In Which She Appeared To Be There For The Fight

Mal de Mar


Midwest summers in my grandparents house were hot and leaden with the smell of perfumed soaps and car oil. It was summer when Mom told me of her younger brother Ben’s death and handed me a photo from the mantelpiece. It was encased in a frame, and inside was a tiny unfamiliar body with hands smaller than my eight year old mitts. “It was a farming accident. Your grandmother never recovered,” she told me. We didn’t speak of him, or my grandmother, again. Idle after university I began to resist this falling away. I hungered for a history proven elusive with a ferocity that perhaps matched my grandmother’s hunger to disappear.

I imagined my grandparents’ world mirroring the seasoned black and white photos on our mantelpiece. The light hit sternly from above, giving them a ghostly hollow cheeked conviction. My mother rarely told stories of their lives, sound bites not to be elicited like announcements made over an airport loudspeaker. Their history felt fragile to me even as a child.

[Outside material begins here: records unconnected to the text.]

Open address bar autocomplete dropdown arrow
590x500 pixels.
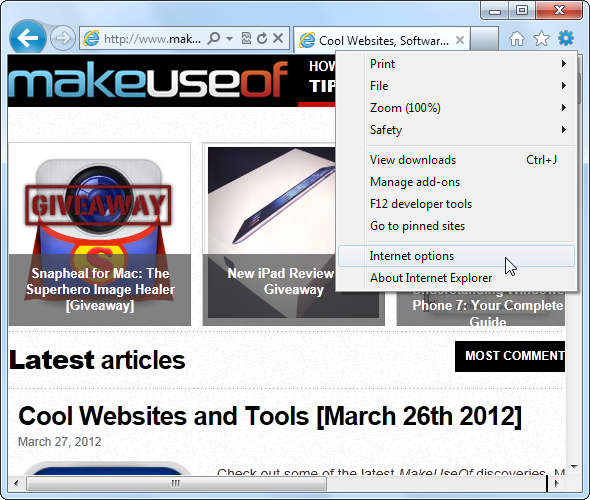click(x=229, y=38)
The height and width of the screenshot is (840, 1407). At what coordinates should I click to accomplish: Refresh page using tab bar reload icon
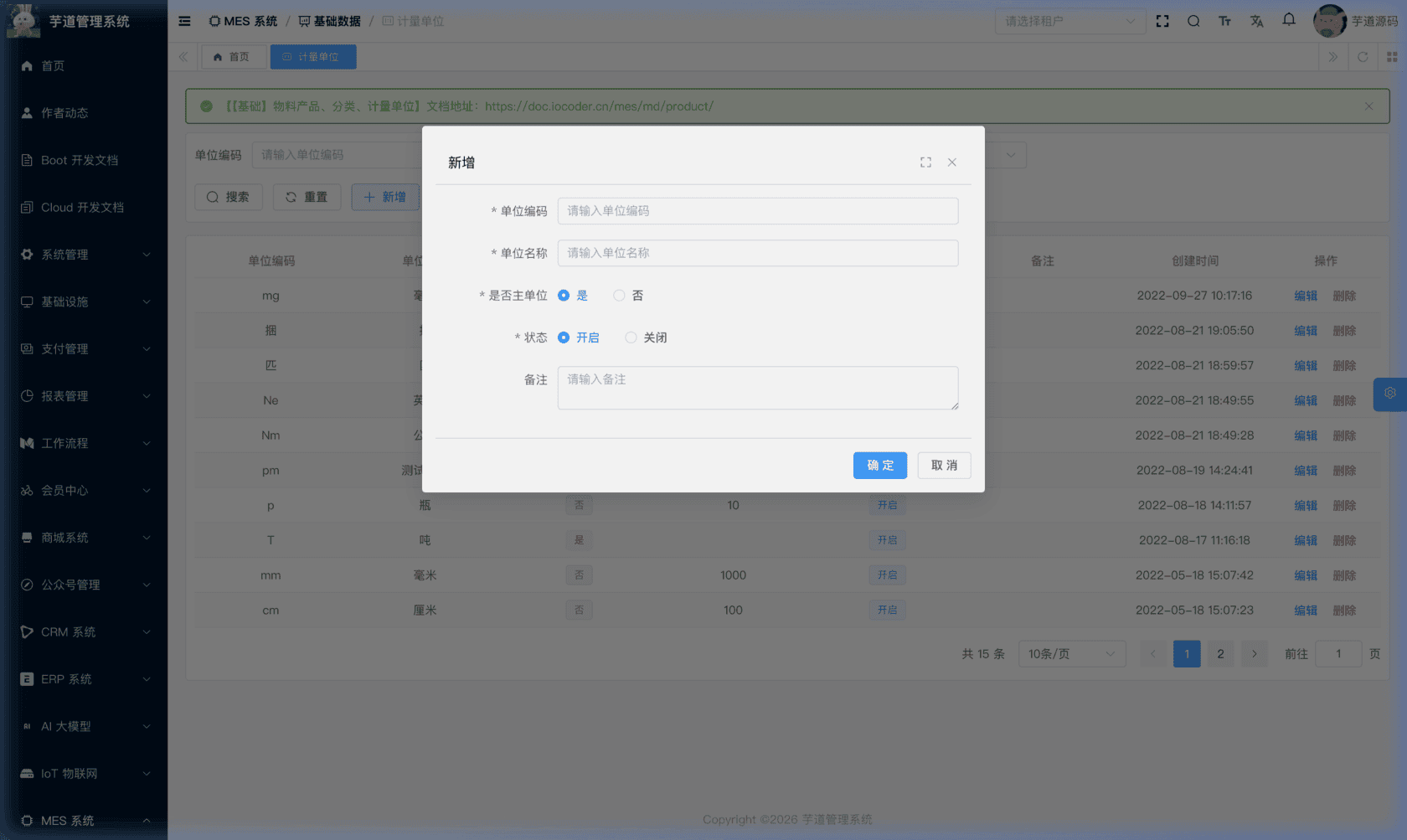tap(1363, 57)
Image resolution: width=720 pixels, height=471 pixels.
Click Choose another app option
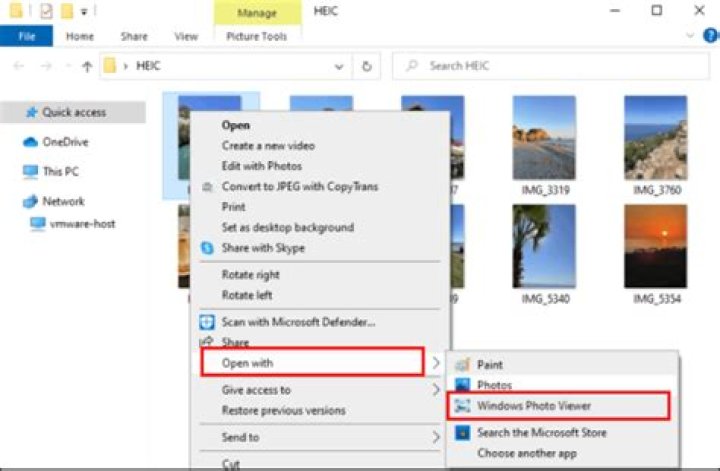pos(527,452)
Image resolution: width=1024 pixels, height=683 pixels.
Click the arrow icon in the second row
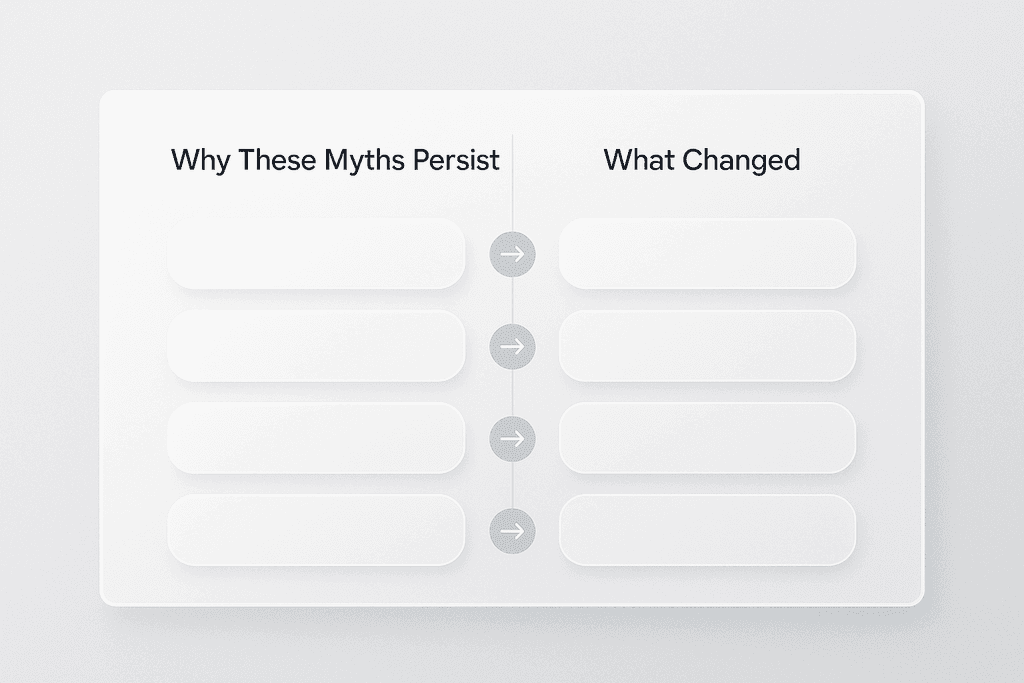(512, 347)
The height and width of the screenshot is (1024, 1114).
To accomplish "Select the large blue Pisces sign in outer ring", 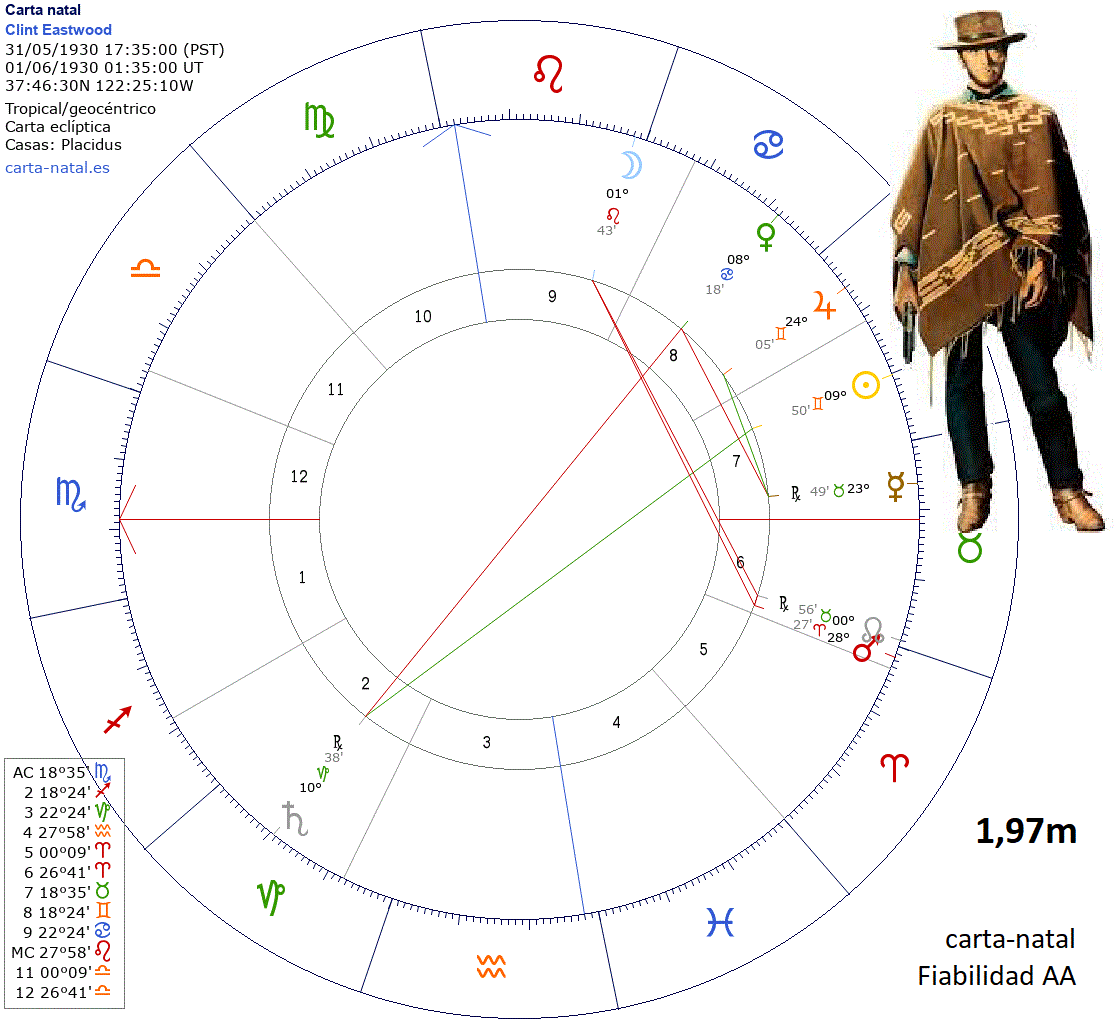I will pos(720,921).
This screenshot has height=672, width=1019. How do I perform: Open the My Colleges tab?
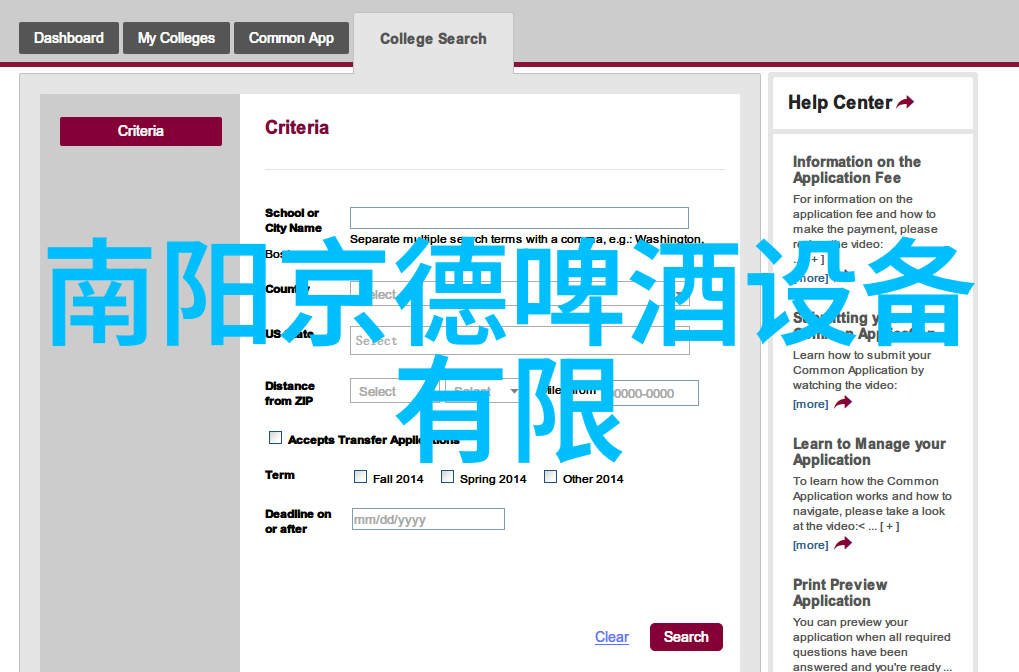[176, 38]
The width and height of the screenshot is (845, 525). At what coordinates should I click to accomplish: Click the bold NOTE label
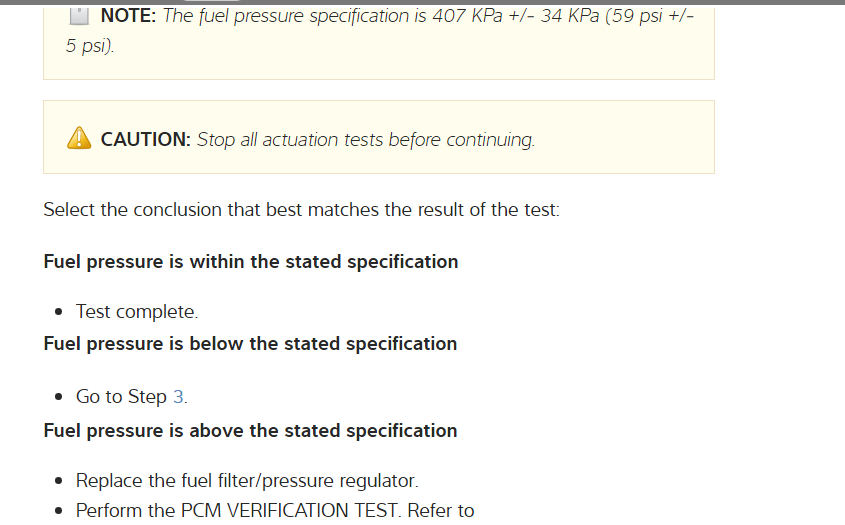[128, 16]
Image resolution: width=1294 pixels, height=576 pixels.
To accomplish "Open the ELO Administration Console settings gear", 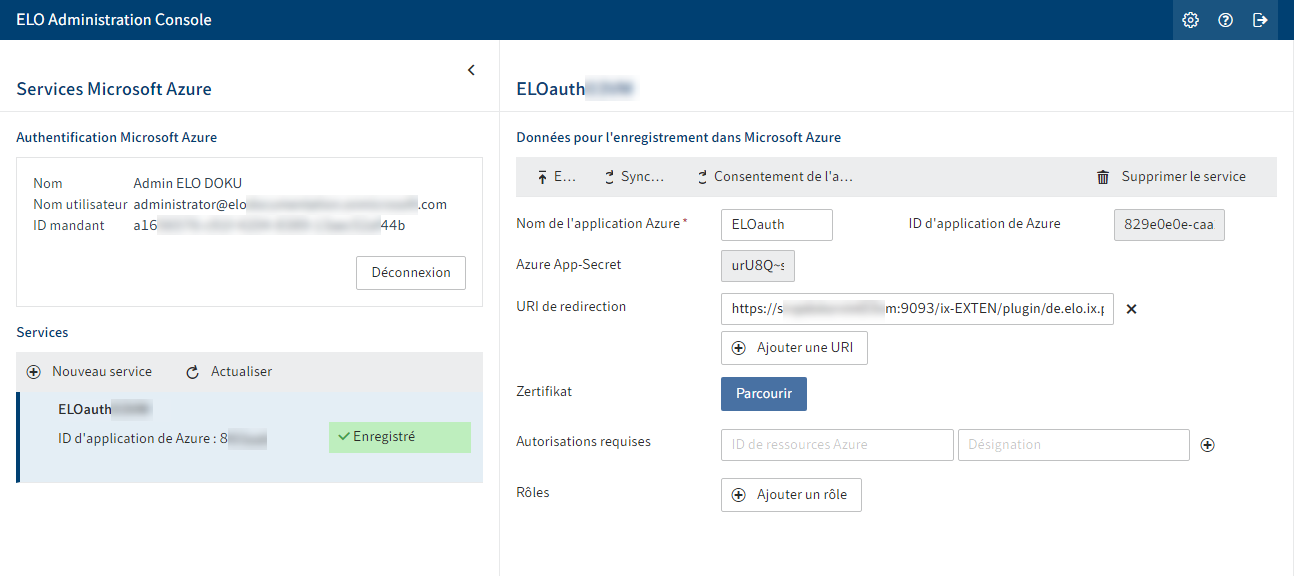I will point(1190,19).
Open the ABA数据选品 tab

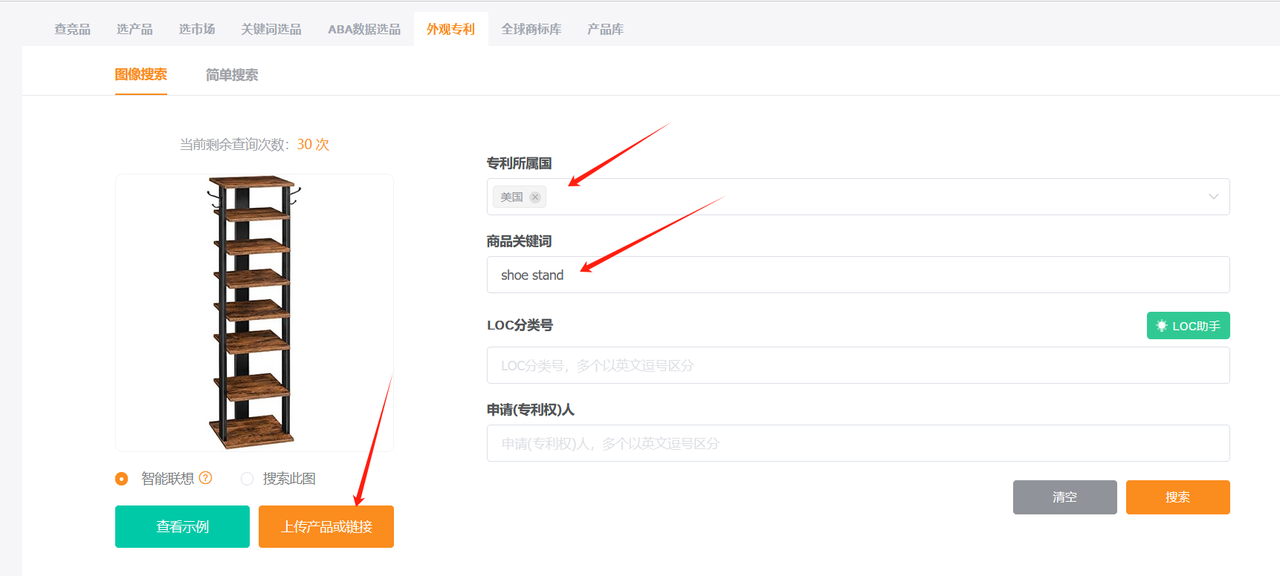click(x=364, y=29)
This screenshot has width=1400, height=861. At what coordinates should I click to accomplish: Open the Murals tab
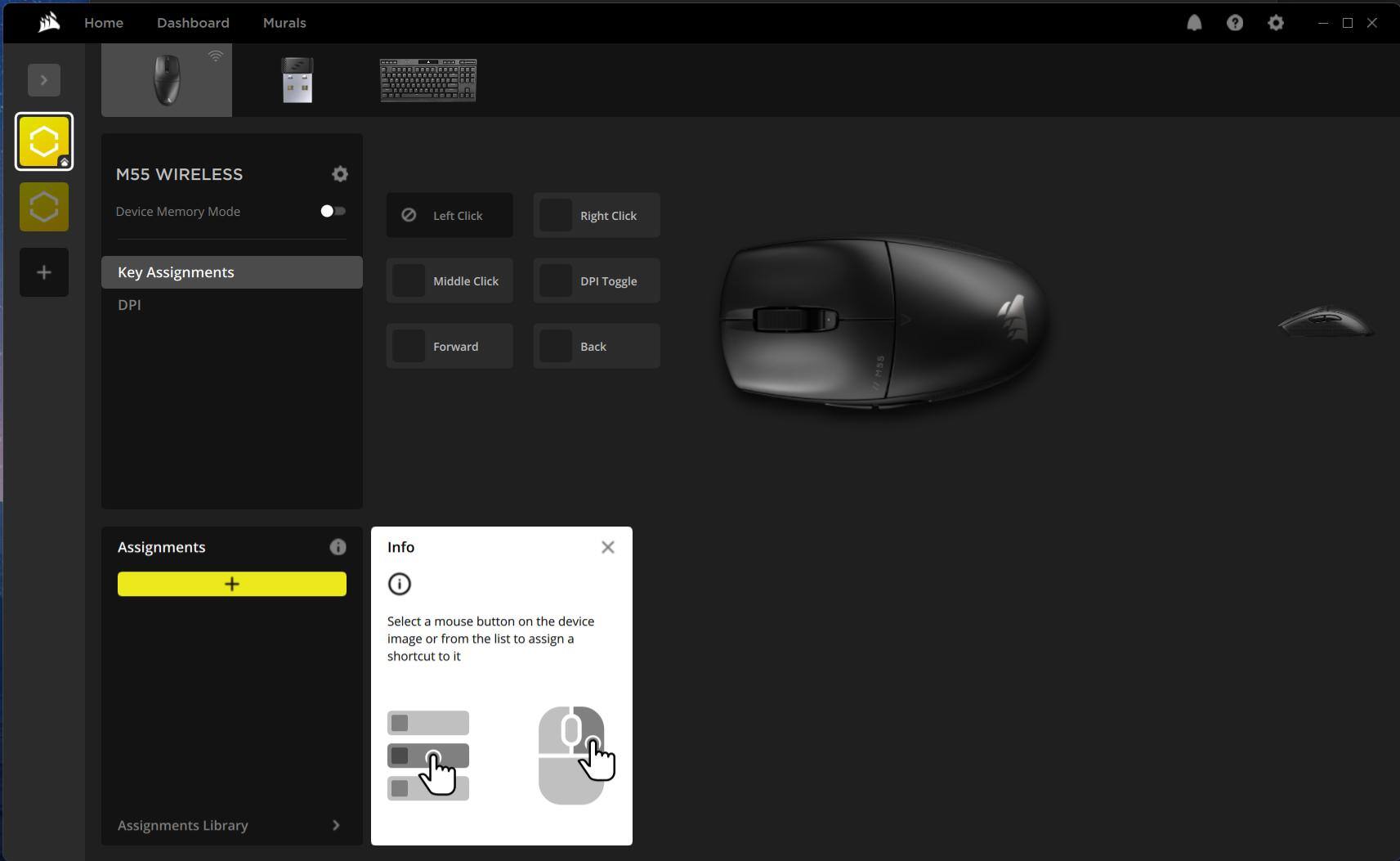click(284, 23)
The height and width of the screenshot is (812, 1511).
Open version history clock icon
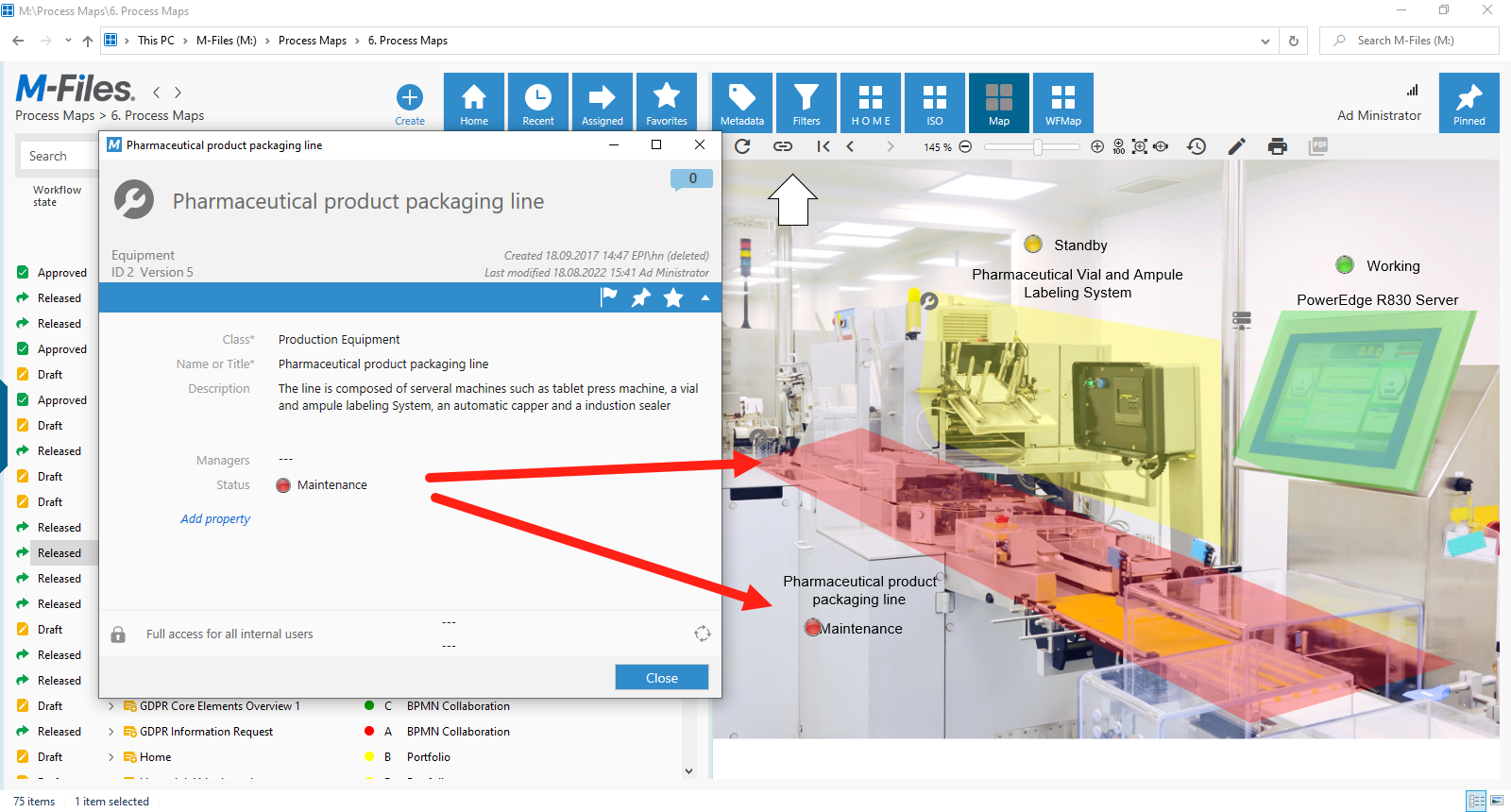pos(1197,146)
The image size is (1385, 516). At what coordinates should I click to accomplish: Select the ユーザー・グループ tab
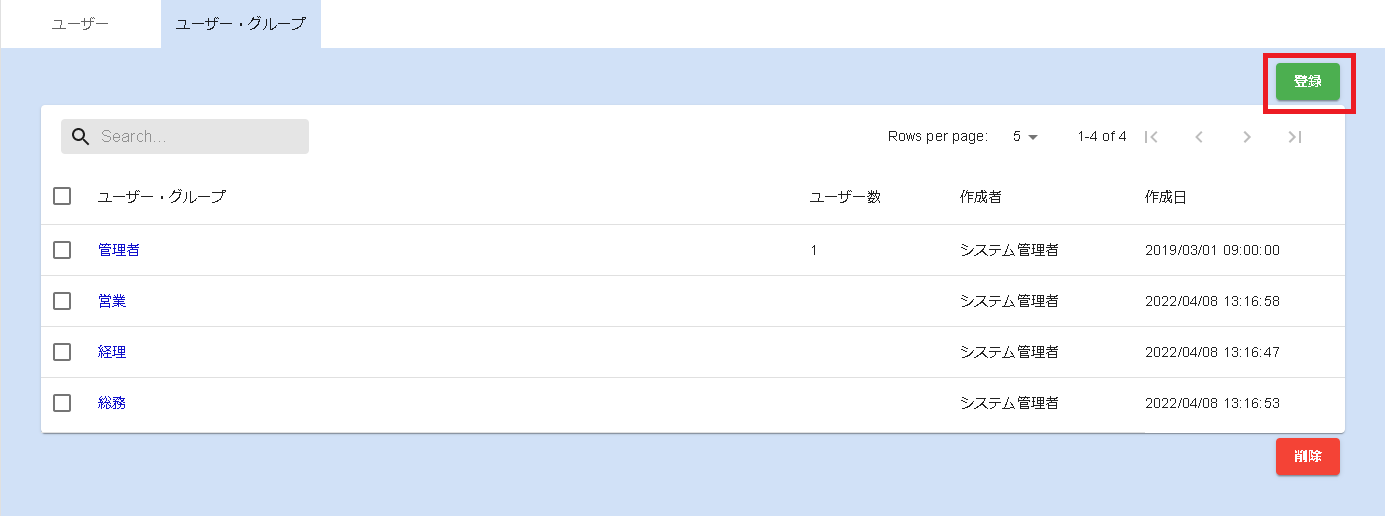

I followed my grandmother to New York; I imagined Pakistani cab drivers struggling to understand her sharp Norwegian consonants. It was here that I found myself, with a question more profound than its answer: a shoddy apartment in Bedford-Stuyvesant, trying to piece together an old narrative in a city pulsing with forward momentum. It was 2011; I was broke, aimless and lonely.

I had picked up a job at a bar in the East Village. Our busy season was ending with the dying of summer, as was my patience for sleeveless regulars. It was here I met Sophie. She came in for a job application but was quickly engaged in a fatal shouting match with the owner Lucia. Despite a crumpled resume in her hand, she seemed to be there for the fight. She plopped down in front of me and casually tossed peanuts into her mouth. Pulling me in by the shoulder, she whispered, “Don’t worry, I always carry a gun.” It’s laughably absurd in retrospect, but irony had died with the Bush era, so I said nothing and watched her kick a chair over on her way out.

Much later Sophie told me she dreamt about that day. Throwing back the rest of the peanuts she had taken me by the hand. The back patio opened up into an endless beach and we ran through a landmine field of cruddy drunk kids sprawled on the sand. Together we blew away in an overturned beach umbrella. We shared that desire to take sail; I was searching for something, while she was hoping to lose herself. From that first meeting I recall her tiny hands, fingernails filled with dirt, as though she clawed her way out of bed each morning with orphic desperation. I was not alone in my desire for her. She seemed destined for a great story, the femme fatale caged on the island of sirens.

My love of her was amorphous. I straddled a tightrope of detachment and lonely urges of wanting to belong. I needed her most when New York felt very far from the Midwest. I remember my mother calling me from the road. Her sister had skipped town leaving her five kids in a series of destructive events. She had gone to help out in her absence. I knew she wouldn’t tell those kids the truth. These secrets live behind her smoke colored eyes. “The rain is coming down hard now honey, I’m going to have to let you go,” she said. I knew she was crying. She dropped off the line.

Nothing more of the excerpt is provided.